Wenn ich mich richtig erinnere, bin ich im November 1996 bei Bündnis 90/Die Grünen eingetreten. Das ist jetzt zwanzig Jahre her. „Grün-aktiv“ bin ich aber noch länger – 1991 wurde die Grün-Alternative Jugend Baden-Württemberg gegründet, auch da war ich dabei, ebenso bereits 1990 bei einem ersten baden-württembergischen Jugendkongress. Damals, mit 15, 16 musste ich nicht lange darüber nachdenken, ob „grün“ für mich die richtige Farbe ist.
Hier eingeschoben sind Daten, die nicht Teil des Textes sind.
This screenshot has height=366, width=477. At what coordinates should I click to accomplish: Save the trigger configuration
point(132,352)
Politik interessierte mich immer schon, meine Eltern sind aktive grüne Gründungsmitglieder, ich war auch als Kind schon bei Infoständen oder auf Demos dabei, und natürlich wollte ich die Welt retten. Da lag die Entscheidung für „grün“ ziemlich nahe.
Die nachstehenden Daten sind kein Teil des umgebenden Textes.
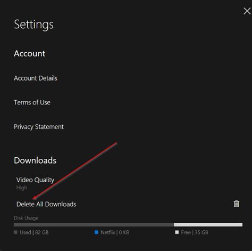Open Account Details
The image size is (252, 251).
click(36, 78)
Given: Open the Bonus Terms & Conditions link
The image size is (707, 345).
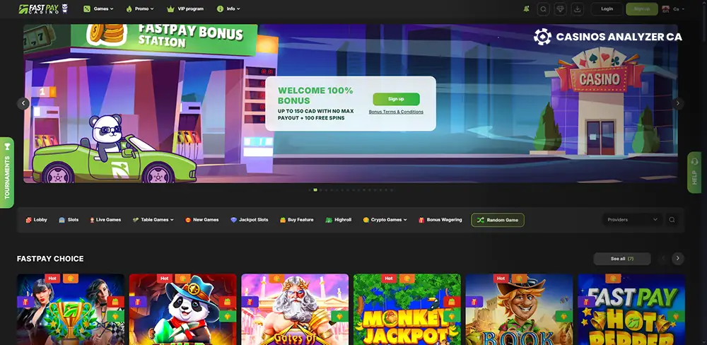Looking at the screenshot, I should pyautogui.click(x=396, y=112).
Im Umkehrschluss bedeutet das auch, dass ich in Politik eher hinein gewachsen bin, als dass ich mich bewusst für Politik entschieden habe. Was richtig und was falsch ist, war oft selbstverständlich, und nur im Grad der Radikalität hinterfragbar. Parteipolitik war für mich zuerst sozialer Raum, und erst im zweiten Schritt kam so etwas wie professionelle Distanz dazu; ein Lernprozess, der nicht immer ganz einfach war.
Warum schreibe ich das? Weil mich die Form und die Verortung der Partei – der grünen Partei – seit einigen Wochen doch wieder vermehrt umtreibt.
Da ist einiges zusammengekommen. Die grün-schwarze Regierungsbildung in Baden-Württemberg, bei der sehr viel deutlicher als bei der Koalition mit der SPD die unterschiedlichen Kulturen der beteiligten Parteien zu Tage tritt. Semi-prominente Parteiaustritte und deren jeweiligen Begründungen, die – aus meiner Sicht – vielfach Erwartungen an Partei artikulieren, die ich schlicht unrealistisch und unzeitgemäß finde. Gleichzeitig steht ein Bundestagswahlprogramm 2017 an. Immer wieder gibt es Debatten um den richtigen Umgang mit der AfD und anderen rechtspopulistischen bis rechtsradikalen Bestrebungen, bei denen es eben auch eine Rolle spielt, dass die AfD letztlich die so selbstverständlich und gefestigt erscheinende liberale Demokratie in Frage stellt. Tagungen wie die der Böll-Stiftung heute, die unter dem Motto „Aktualität und Erneuerung: Ein Update der Parteien in Zeiten des Populismus“ stand, und bei der immer wieder – insbesondere auch in dem sehr erfrischend moderierten Workshop zu „Partei? Ohne mich!“ oder „Partei? – Beleben!“ – ganz generell nach der Attraktivität und Aufgabe von Parteien gefragt wurde. Aber auch das in sozialen Medien viel geteiltes und diskutiertes Diagramm der Friedrich-Ebert-Stiftung zu „Strategiedebatten der deutschen Parteien 2016“ ist etwas, zu dem ich noch etwas schreiben wollte.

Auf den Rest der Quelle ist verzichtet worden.